Dataset entries:
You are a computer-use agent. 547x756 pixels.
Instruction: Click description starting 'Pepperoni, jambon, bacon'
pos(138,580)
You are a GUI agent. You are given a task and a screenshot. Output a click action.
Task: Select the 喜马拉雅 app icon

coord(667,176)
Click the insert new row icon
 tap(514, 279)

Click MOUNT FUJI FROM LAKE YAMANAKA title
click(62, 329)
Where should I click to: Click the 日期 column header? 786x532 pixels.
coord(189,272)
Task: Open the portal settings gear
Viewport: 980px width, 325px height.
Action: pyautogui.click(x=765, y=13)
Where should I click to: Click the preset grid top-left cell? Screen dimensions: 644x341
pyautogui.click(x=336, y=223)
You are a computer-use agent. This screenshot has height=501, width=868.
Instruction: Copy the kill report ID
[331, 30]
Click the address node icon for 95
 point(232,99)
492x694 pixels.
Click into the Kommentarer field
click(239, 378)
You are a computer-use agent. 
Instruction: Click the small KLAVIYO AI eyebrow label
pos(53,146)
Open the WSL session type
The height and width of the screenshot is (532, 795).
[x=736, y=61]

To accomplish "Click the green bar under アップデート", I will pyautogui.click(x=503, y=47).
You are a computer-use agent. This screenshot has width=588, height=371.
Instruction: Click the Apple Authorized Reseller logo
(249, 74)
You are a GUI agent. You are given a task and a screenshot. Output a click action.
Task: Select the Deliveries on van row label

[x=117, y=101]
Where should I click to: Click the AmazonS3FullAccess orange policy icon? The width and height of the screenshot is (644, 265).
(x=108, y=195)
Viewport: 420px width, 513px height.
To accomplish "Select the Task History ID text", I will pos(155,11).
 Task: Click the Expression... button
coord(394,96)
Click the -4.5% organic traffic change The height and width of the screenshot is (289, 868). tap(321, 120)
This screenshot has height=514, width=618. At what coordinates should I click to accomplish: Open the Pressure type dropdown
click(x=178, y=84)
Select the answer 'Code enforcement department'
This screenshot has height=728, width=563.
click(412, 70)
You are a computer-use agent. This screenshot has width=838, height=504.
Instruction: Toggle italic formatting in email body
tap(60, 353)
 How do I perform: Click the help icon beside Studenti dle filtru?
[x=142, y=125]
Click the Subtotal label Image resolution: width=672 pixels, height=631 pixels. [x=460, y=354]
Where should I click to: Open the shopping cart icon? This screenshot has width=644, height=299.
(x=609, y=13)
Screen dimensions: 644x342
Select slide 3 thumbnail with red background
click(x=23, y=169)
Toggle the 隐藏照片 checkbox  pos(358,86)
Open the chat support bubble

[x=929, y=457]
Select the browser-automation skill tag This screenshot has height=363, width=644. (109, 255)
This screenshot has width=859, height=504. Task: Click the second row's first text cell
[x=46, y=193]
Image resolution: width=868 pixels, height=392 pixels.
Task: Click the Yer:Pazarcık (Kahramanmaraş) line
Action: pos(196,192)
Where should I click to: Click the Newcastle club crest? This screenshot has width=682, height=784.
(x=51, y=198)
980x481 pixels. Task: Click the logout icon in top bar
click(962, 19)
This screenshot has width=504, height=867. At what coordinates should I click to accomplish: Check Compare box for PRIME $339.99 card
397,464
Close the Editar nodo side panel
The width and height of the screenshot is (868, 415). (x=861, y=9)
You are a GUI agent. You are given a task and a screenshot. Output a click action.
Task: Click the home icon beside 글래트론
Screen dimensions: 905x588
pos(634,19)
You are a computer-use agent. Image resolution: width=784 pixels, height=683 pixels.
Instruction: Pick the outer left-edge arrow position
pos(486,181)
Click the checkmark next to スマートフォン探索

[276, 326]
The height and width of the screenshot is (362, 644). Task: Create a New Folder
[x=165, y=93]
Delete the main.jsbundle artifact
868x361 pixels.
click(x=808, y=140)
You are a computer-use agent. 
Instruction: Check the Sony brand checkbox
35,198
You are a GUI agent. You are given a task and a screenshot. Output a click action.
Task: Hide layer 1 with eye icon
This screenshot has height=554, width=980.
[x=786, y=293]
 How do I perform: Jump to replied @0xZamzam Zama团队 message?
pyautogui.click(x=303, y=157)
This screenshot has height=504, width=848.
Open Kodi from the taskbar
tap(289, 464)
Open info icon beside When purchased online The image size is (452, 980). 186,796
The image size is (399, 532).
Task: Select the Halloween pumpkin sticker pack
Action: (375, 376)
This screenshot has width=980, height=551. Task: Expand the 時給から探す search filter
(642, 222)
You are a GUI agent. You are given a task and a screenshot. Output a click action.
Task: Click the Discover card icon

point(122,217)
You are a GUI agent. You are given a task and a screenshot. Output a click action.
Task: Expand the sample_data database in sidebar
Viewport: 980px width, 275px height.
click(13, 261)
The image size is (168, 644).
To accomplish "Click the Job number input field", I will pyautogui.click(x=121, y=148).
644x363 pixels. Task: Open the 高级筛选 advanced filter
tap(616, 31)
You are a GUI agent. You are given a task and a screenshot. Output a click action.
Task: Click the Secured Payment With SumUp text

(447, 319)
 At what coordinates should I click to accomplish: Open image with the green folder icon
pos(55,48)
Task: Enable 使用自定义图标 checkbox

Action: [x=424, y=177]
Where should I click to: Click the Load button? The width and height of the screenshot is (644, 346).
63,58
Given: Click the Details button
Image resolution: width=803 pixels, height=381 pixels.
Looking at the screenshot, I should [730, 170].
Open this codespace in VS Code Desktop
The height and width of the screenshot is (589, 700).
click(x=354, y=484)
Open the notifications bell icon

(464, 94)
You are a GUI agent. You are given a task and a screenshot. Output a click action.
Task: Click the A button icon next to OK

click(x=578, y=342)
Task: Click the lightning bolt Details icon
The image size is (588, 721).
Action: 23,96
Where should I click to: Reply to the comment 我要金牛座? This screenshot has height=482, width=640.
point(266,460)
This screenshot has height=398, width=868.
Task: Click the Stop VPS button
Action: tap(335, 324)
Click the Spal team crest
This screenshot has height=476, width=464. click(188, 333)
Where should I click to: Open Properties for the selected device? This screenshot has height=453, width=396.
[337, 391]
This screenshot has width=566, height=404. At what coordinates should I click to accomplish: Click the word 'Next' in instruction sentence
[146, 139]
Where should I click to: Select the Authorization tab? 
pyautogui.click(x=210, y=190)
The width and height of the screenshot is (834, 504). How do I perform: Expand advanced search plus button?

Directions for this task =
Each record needs to be given again exactly.

Answer for the task =
You are a computer-use agent. 547x756 pixels.
Instruction: Click description starting 'Pepperoni, jambon, bacon'
pos(138,580)
You are a GUI agent. You are given a task and a screenshot. Output a click action.
Task: Select the 喜马拉雅 app icon

coord(667,176)
Click the insert new row icon
 tap(514, 279)

Click MOUNT FUJI FROM LAKE YAMANAKA title
click(62, 329)
Where should I click to: Click the 日期 column header? 786x532 pixels.
coord(189,272)
Task: Open the portal settings gear
Viewport: 980px width, 325px height.
Action: pyautogui.click(x=765, y=13)
Where should I click to: Click the preset grid top-left cell? Screen dimensions: 644x341
pyautogui.click(x=336, y=223)
You are a computer-use agent. This screenshot has height=501, width=868.
Instruction: Copy the kill report ID
[331, 30]
Click the address node icon for 95
 point(232,99)
492x694 pixels.
Click into the Kommentarer field
click(239, 378)
You are a computer-use agent. 
Instruction: Click the small KLAVIYO AI eyebrow label
pos(53,146)
Open the WSL session type
The height and width of the screenshot is (532, 795).
[x=736, y=61]

To accomplish "Click the green bar under アップデート", I will pyautogui.click(x=503, y=47).
You are a computer-use agent. This screenshot has width=588, height=371.
Instruction: Click the Apple Authorized Reseller logo
(249, 74)
You are a GUI agent. You are given a task and a screenshot. Output a click action.
Task: Select the Deliveries on van row label

[x=117, y=101]
Where should I click to: Click the AmazonS3FullAccess orange policy icon? The width and height of the screenshot is (644, 265).
(x=108, y=195)
Viewport: 420px width, 513px height.
To accomplish "Select the Task History ID text", I will pos(155,11).
 Task: Click the Expression... button
coord(394,96)
Click the -4.5% organic traffic change The height and width of the screenshot is (289, 868). tap(321, 120)
This screenshot has height=514, width=618. At what coordinates should I click to accomplish: Open the Pressure type dropdown
click(x=178, y=84)
Select the answer 'Code enforcement department'
This screenshot has height=728, width=563.
click(412, 70)
You are a computer-use agent. This screenshot has width=838, height=504.
Instruction: Toggle italic formatting in email body
tap(60, 353)
 How do I perform: Click the help icon beside Studenti dle filtru?
[x=142, y=125]
Click the Subtotal label Image resolution: width=672 pixels, height=631 pixels. [x=460, y=354]
Where should I click to: Open the shopping cart icon? This screenshot has width=644, height=299.
(x=609, y=13)
Screen dimensions: 644x342
Select slide 3 thumbnail with red background
click(x=23, y=169)
Toggle the 隐藏照片 checkbox  pos(358,86)
Open the chat support bubble

[x=929, y=457]
Select the browser-automation skill tag This screenshot has height=363, width=644. (109, 255)
This screenshot has width=859, height=504. Task: Click the second row's first text cell
[x=46, y=193]
Image resolution: width=868 pixels, height=392 pixels.
Task: Click the Yer:Pazarcık (Kahramanmaraş) line
Action: pos(196,192)
Where should I click to: Click the Newcastle club crest? This screenshot has width=682, height=784.
(x=51, y=198)
980x481 pixels. Task: Click the logout icon in top bar
click(962, 19)
This screenshot has width=504, height=867. At what coordinates should I click to accomplish: Check Compare box for PRIME $339.99 card
397,464
Close the Editar nodo side panel
The width and height of the screenshot is (868, 415). (x=861, y=9)
You are a GUI agent. You are given a task and a screenshot. Output a click action.
Task: Click the home icon beside 글래트론
Screen dimensions: 905x588
pos(634,19)
You are a computer-use agent. Image resolution: width=784 pixels, height=683 pixels.
Instruction: Pick the outer left-edge arrow position
pos(486,181)
Click the checkmark next to スマートフォン探索

[276, 326]
The height and width of the screenshot is (362, 644). Task: Create a New Folder
[x=165, y=93]
Delete the main.jsbundle artifact
868x361 pixels.
click(x=808, y=140)
You are a computer-use agent. 
Instruction: Check the Sony brand checkbox
35,198
You are a GUI agent. You are given a task and a screenshot. Output a click action.
Task: Hide layer 1 with eye icon
This screenshot has height=554, width=980.
[x=786, y=293]
 How do I perform: Jump to replied @0xZamzam Zama团队 message?
pyautogui.click(x=303, y=157)
This screenshot has height=504, width=848.
Open Kodi from the taskbar
tap(289, 464)
Open info icon beside When purchased online The image size is (452, 980). 186,796
The image size is (399, 532).
Task: Select the Halloween pumpkin sticker pack
Action: (375, 376)
This screenshot has width=980, height=551. Task: Expand the 時給から探す search filter
(642, 222)
You are a GUI agent. You are given a task and a screenshot. Output a click action.
Task: Click the Discover card icon

point(122,217)
You are a GUI agent. You are given a task and a screenshot. Output a click action.
Task: Expand the sample_data database in sidebar
Viewport: 980px width, 275px height.
click(13, 261)
The image size is (168, 644).
To accomplish "Click the Job number input field", I will pyautogui.click(x=121, y=148).
644x363 pixels. Task: Open the 高级筛选 advanced filter
tap(616, 31)
You are a GUI agent. You are given a task and a screenshot. Output a click action.
Task: Click the Secured Payment With SumUp text

(447, 319)
 At what coordinates should I click to accomplish: Open image with the green folder icon
pos(55,48)
Task: Enable 使用自定义图标 checkbox

Action: [x=424, y=177]
Where should I click to: Click the Load button? The width and height of the screenshot is (644, 346).
63,58
Given: Click the Details button
Image resolution: width=803 pixels, height=381 pixels.
Looking at the screenshot, I should [730, 170].
Open this codespace in VS Code Desktop
The height and width of the screenshot is (589, 700).
click(x=354, y=484)
Open the notifications bell icon

(464, 94)
You are a GUI agent. You are given a task and a screenshot. Output a click action.
Task: Click the A button icon next to OK

click(x=578, y=342)
Task: Click the lightning bolt Details icon
The image size is (588, 721).
Action: 23,96
Where should I click to: Reply to the comment 我要金牛座? This screenshot has height=482, width=640.
point(266,460)
This screenshot has height=398, width=868.
Task: Click the Stop VPS button
Action: tap(335, 324)
Click the Spal team crest
This screenshot has height=476, width=464. click(188, 333)
Where should I click to: Open Properties for the selected device? This screenshot has height=453, width=396.
[337, 391]
This screenshot has width=566, height=404. At what coordinates should I click to accomplish: Click the word 'Next' in instruction sentence
[146, 139]
Where should I click to: Select the Authorization tab? 
pyautogui.click(x=210, y=190)
The width and height of the screenshot is (834, 504). How do I perform: Expand advanced search plus button?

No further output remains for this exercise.